> **Task directions**: Look through the data below for the line with "You are a computer-use", and transcribe it exactly together with each line after it up to and including the line with "Instruction: Click the Opslaan save button". Give nothing else.

> **Provided information**:
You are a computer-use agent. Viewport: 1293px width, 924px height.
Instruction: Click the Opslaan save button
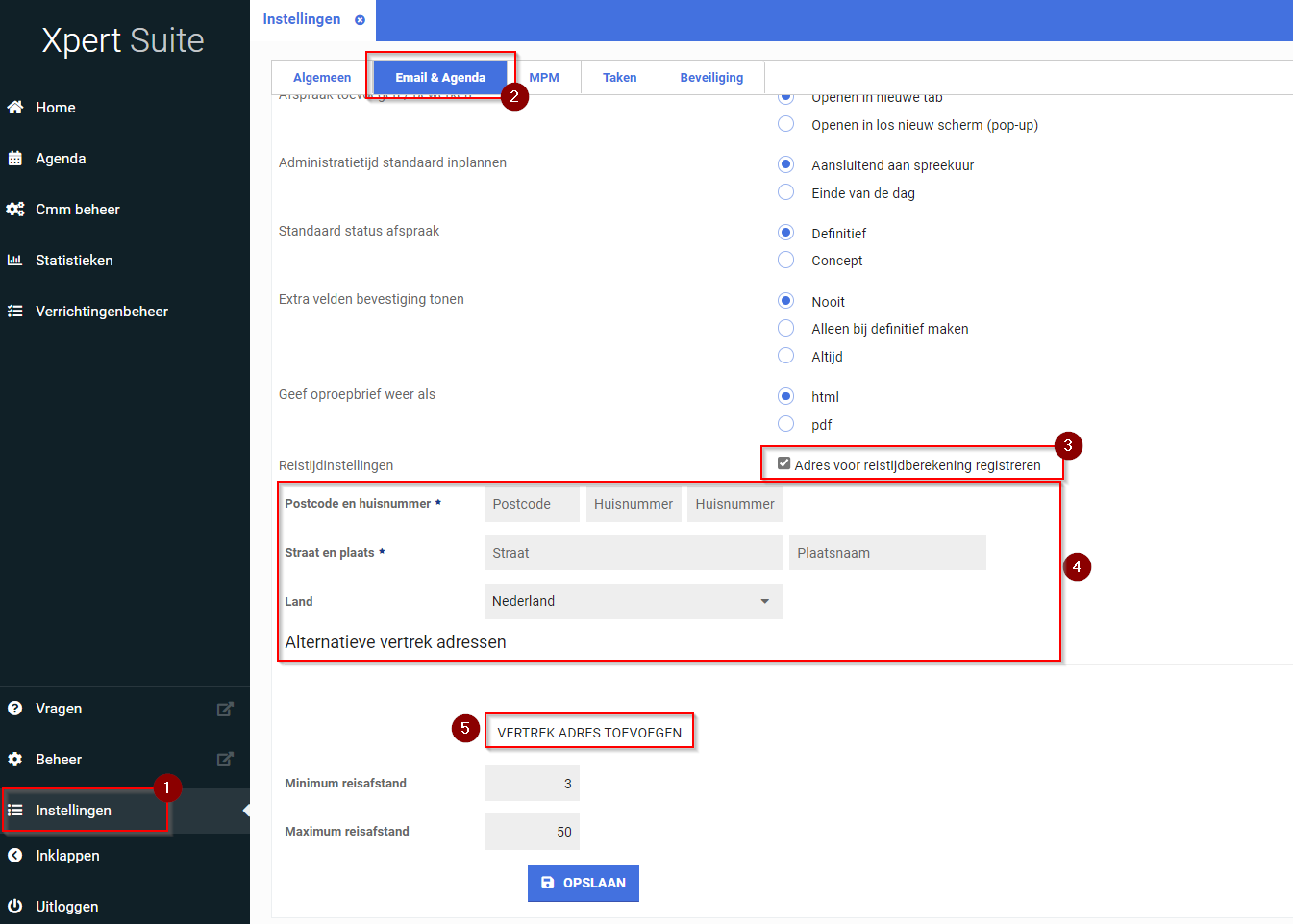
...
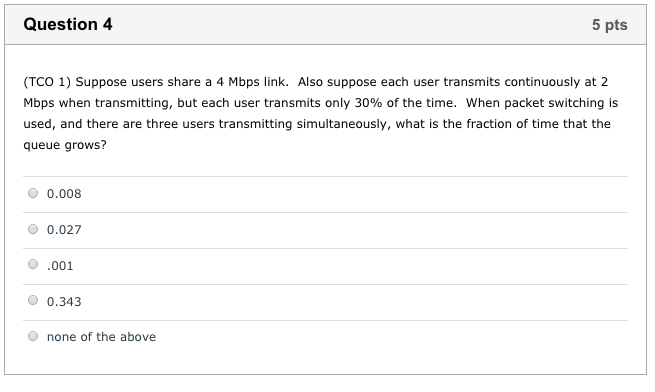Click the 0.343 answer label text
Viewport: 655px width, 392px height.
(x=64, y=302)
* * *
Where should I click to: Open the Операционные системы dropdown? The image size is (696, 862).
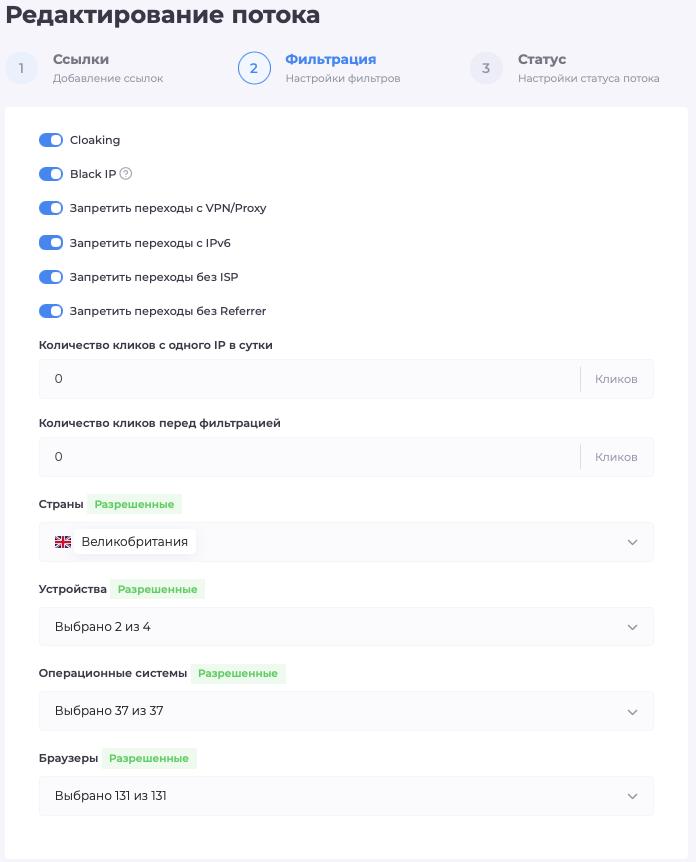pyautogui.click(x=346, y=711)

> **Exercise solution**:
You are a computer-use agent. Viewport: 1293px width, 924px height.
Instruction: Click the Opslaan save button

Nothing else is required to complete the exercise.